Com expectativa de crescimento do PIB próximo à média nacional em 2020 (+2,2%, ante +2,1% do Brasil), o Sudeste deve se beneficiar do avanço da indústria extrativa e da construção civil. Enquanto Minas Gerais deverá contar com a retomada de unidades produtivas da Vale, cuja produção foi interrompida após o rompimento da barragem em Brumadinho, o Rio de Janeiro deverá apresentar bom desempenho no setor de óleo e gás neste ano. Em São Paulo, o setor imobiliário deve seguir avançando em 2020, após resultado positivo no ano passado — o aumento do crédito e a reduzida taxa de juros devem impulsionar a indústria de construção.


Após serem prejudicados pela crise político-econômica do biênio 2015-2016 e, mais recentemente, pela tragédia em Brumadinho, nenhum estado da região Sudeste deverá exceder em 2020 o Produto Interno Bruto (PIB) registrado anteriormente à recessão. São três as principais razões para a região estar longe de superar o nível de atividade econômica do período pré-crise: (i) o estado de calamidade financeira do Rio de Janeiro; (ii) a paralisação da produção de minério de ferro após rompimentos de barragem em Minas Gerais e no Espírito Santo; e (iii) a lenta retomada de setores mais sensíveis ao ciclo econômico em São Paulo.

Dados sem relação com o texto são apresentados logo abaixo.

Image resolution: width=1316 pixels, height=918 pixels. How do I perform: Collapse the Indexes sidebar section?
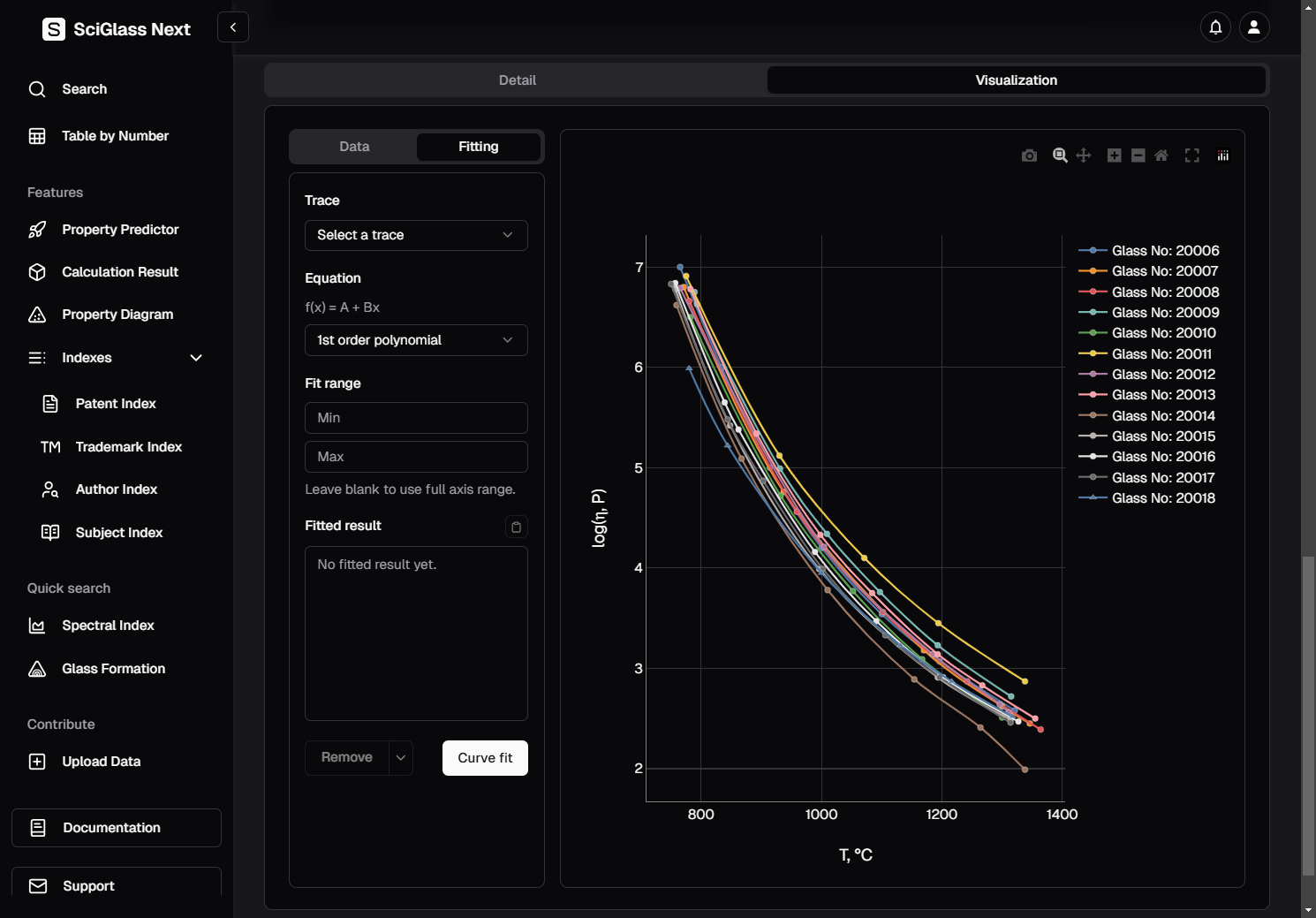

O Nordeste deve continuar sendo a região mais atrasada no processo de recuperação econômica em 2020, com crescimento esperado de 1,9% para o PIB Total. Este ano promete ser um período de transição para a região. De um lado, a retomada da atividade econômica vem sendo mais desfavorável do que na média do Brasil, por conta do (i) peso relativamente modesto de setores mais sensíveis ao ciclo, e da (ii) carência de grandes projetos de investimentos previstos para entrar em operação no curto prazo. Por fim, vale mencionar que o PIB Agropecuário deve apresentar forte avanço em 2020, em virtude da reduzida base de comparação de 2019 — quando houve ressaca da agropecuária, após dois anos de fortes desempenhos. A soja, principal produto da produção agropecuária da região, deve contar com elevação de 10,3% em 2020.


Fortemente dependente do investimento público e das transferências governamentais, o Nordeste deve levar mais tempo para se recuperar da crise econômica do biênio 2015-16. Considerando os Estados da região, Sergipe e Rio Grande do Norte estarão longe de superar o nível de atividade econômica anterior à recessão, em 2020.